Thank you for the advice Chris, this worked amazingly well.
Using @btime
, the original code (UMF + algebraicmultigrid
) took 10.20s. Changing to KrylovJL_GMRES()
it takes 5.293s. Changing from algebraicmultigrid
to imcompletelu
it takes 590 ms!. I played around with \tau, using values from 0.1 to 10,000 and the 50 from the example works perfectly. All the results above use tspan=(0.0,1.0)
.
I am sticking to KenCarp4
since I plan to split the equation ASAP and will post the results.
Here’s the profile for the most optimized case, running it 100 times. I am still not very good at reading these graphs so let me know if you catch anything.

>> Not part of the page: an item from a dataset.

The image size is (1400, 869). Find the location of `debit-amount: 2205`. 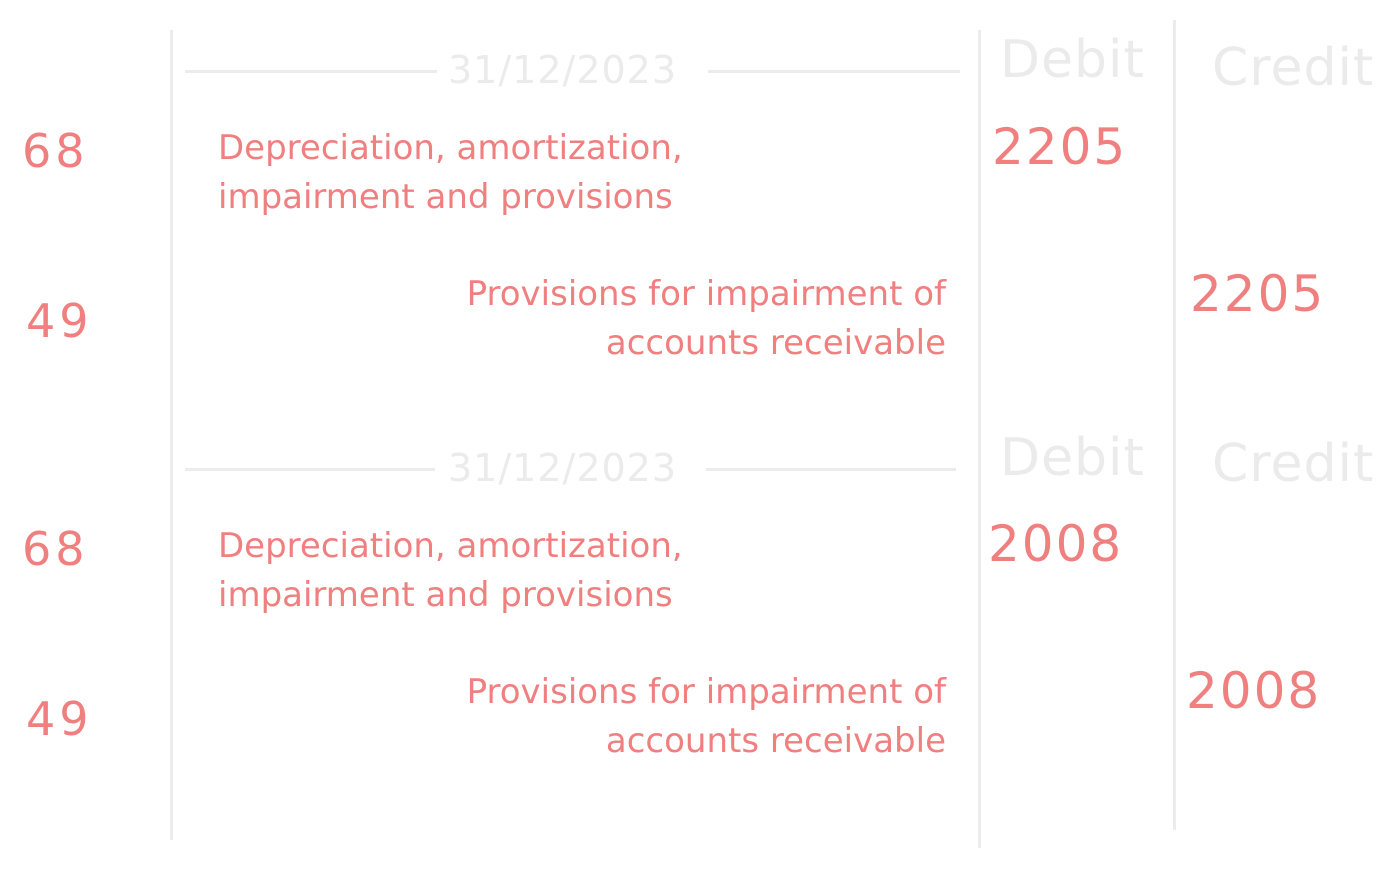

debit-amount: 2205 is located at coordinates (1060, 147). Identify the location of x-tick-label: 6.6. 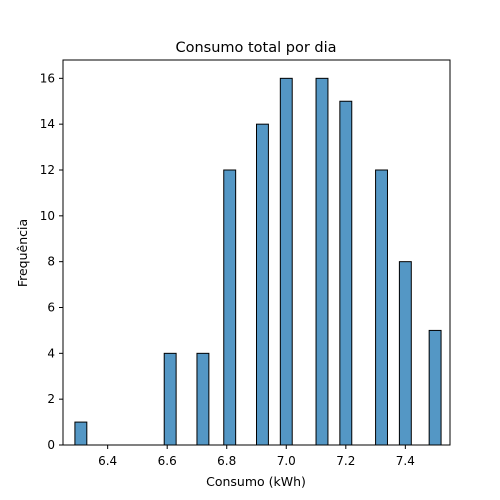
(168, 461).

I can tell for example that there’s a lot of time spent copying (copyto!
) and broadcasting (materialize!
). BLAS.axpy!
and BLAS.dot
are also significant, so I can work on optimizing BLAS.
The next step for now is splitting the ODE and using an IMEX like you suggested. Then I will work on compiling OpenBLAS as suggested by @ImreSamu with a build optimized for AlderLake and AVX2 and we’ll see what happens.
This is fun and so educational!
EDIT: It is worth noting that the optimized code at this stage runs on the M1 Mac in 700 ms, a speedup of 16%. I should definitely be able to squeeze more performance out of this.